The physiologic mechanisms responsible for the alternation of masticatory muscles in headaches patients are poorly understood. The origin of pain in chronic tension type headache and migraine has still remained controversial.14–16 However, it is apparent that nociceptive input can have potent effects on the motor control functions of the central nervous system. Both peripheral and central mechanisms have been proposed as explanations of the physiologic changes that occur in the motor system as a result of pain.17
The results of this study confirmed previous ones, which stated muscles are more involved in TTH than in migraine based on the supraspinal-myogenic model.3, 18 Earlier and greater activity of masseter muscle during OCC in the headache patients might be direct effect of pain input on coordination between muscle spindle, interneurons of the central pattern generator (CPG) and trigeminal motor neuron as well as higher centers.17, 19
In contradiction to studies that have declared peripheral nociceptive mechanisms does not have a direct effect on amplitude of muscle activity,3, 20, 21 our results showed that the peripheral nociceptor inputs may have a temporary and selective modulation role in the pattern of muscle activity, because some changes in motor function of masticatory muscles that occur in the presence of pain in headaches patients were absent during headache-free periods.

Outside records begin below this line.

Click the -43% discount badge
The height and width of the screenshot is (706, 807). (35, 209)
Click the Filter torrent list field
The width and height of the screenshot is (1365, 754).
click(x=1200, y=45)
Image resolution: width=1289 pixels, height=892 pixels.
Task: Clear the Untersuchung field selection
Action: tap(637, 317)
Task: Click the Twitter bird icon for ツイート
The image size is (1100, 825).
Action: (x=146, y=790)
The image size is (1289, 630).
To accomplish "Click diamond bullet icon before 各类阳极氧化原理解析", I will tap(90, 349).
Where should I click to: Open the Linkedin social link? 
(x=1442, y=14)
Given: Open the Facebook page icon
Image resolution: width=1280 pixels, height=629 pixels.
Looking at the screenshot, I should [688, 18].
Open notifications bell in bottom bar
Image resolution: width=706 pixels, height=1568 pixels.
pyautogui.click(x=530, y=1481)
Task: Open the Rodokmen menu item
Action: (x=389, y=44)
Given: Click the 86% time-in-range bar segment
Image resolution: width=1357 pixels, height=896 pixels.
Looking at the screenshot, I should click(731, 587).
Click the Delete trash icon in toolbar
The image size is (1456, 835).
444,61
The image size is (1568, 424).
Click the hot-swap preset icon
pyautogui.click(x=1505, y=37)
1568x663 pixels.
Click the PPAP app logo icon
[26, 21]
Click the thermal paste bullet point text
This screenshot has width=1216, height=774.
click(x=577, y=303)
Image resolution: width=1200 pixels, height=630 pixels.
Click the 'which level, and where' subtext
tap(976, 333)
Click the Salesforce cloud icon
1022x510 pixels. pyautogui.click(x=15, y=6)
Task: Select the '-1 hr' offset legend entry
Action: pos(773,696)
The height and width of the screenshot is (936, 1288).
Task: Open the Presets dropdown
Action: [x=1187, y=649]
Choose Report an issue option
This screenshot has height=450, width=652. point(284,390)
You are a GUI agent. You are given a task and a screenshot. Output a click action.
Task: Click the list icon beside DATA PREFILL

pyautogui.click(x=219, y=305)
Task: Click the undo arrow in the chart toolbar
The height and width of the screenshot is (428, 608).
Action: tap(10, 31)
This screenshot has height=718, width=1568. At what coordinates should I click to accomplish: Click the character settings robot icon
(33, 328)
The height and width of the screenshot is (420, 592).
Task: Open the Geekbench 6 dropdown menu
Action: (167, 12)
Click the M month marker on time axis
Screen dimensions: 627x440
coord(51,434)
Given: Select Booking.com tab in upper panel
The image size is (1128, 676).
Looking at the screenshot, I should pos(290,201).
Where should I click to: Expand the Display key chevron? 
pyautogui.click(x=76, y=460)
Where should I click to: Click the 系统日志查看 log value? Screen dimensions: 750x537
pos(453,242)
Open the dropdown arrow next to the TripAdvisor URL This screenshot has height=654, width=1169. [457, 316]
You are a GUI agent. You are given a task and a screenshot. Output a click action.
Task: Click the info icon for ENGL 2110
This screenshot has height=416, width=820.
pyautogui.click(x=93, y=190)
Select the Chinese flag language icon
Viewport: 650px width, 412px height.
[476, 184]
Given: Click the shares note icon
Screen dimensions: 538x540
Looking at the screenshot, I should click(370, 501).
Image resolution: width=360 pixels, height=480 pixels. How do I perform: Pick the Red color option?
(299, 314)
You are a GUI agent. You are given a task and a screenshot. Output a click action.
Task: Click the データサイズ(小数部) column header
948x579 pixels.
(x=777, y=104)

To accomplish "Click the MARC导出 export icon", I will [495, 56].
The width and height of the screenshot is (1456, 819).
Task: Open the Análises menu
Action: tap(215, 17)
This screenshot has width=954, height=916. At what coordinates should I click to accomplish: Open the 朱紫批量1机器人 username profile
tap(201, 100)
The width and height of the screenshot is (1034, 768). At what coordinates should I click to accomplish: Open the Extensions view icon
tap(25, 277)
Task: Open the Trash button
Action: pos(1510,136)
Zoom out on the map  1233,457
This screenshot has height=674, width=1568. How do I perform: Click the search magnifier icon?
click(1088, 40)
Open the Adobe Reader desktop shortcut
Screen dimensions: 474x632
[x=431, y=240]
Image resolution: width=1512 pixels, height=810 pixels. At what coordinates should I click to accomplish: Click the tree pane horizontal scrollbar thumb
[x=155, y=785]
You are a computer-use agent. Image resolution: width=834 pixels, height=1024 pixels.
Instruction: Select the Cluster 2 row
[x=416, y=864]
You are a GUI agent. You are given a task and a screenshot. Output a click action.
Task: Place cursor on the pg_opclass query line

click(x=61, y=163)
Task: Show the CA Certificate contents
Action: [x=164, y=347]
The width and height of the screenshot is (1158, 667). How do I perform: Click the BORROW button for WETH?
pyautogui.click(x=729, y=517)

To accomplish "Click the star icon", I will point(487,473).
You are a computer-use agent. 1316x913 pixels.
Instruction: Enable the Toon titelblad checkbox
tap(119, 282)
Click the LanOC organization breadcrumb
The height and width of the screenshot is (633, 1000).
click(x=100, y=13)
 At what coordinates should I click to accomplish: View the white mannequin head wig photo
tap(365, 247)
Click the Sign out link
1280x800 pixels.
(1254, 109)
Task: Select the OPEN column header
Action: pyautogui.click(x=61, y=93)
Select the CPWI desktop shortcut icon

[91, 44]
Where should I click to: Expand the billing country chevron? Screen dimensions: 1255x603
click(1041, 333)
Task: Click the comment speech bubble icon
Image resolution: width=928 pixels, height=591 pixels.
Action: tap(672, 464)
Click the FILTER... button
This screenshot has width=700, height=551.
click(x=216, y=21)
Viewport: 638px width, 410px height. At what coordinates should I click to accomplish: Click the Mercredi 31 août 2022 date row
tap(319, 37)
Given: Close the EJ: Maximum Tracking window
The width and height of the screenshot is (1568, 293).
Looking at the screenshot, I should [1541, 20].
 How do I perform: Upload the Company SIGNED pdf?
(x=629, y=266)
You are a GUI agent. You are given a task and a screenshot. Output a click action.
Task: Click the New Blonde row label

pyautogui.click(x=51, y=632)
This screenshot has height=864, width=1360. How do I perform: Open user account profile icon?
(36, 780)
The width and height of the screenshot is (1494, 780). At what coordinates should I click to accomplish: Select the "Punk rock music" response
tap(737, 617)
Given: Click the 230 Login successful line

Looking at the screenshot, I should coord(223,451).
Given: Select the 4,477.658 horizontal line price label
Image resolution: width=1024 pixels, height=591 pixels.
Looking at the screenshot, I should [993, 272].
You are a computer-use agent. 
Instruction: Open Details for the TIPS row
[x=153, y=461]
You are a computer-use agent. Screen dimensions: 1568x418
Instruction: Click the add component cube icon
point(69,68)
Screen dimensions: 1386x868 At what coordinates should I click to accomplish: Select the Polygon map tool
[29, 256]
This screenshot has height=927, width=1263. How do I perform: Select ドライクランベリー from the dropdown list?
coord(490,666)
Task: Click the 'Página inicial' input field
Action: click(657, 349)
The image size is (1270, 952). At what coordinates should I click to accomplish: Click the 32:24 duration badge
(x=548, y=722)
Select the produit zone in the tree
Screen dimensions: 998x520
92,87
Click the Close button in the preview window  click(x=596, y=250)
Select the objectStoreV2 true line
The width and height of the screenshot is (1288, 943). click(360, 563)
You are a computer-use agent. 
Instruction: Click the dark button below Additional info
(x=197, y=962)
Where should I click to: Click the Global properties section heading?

According to the results of the current study, it seems onset of activity of masseter muscle could be more sensitive and reliable to evaluate the effect of pain on motor activity system than duration and amplitude of muscle contraction. Further studies need to be carried out to investigate timing activity pattern during functional movement prior to, during, and following headaches to evaluate underlying mechanisms involved in different kinds of headaches.
Conclusion
This study showed that headaches such as tension-type headache and migraine without aura ictally could change the timing of the masseter muscle activity especially the onset of EMG, but TTH indicated more obvious changes.
Acknowledgements
The authors gratefully thank Prof. Yaghoob Fathollahi PhD for his scientific assistance and Mehdi Hatef MSc for editing. We also appreciate the financial support of Rehabilitation Faculty of Tehran Medical University which made this project possible.
Conflict of interest statement: The authors attest that there is no conflict of interests on this article.
Grant Support: Physical Therapy Department, Rehabilitation Faculty, Tehran University of Medical Science and Health Services.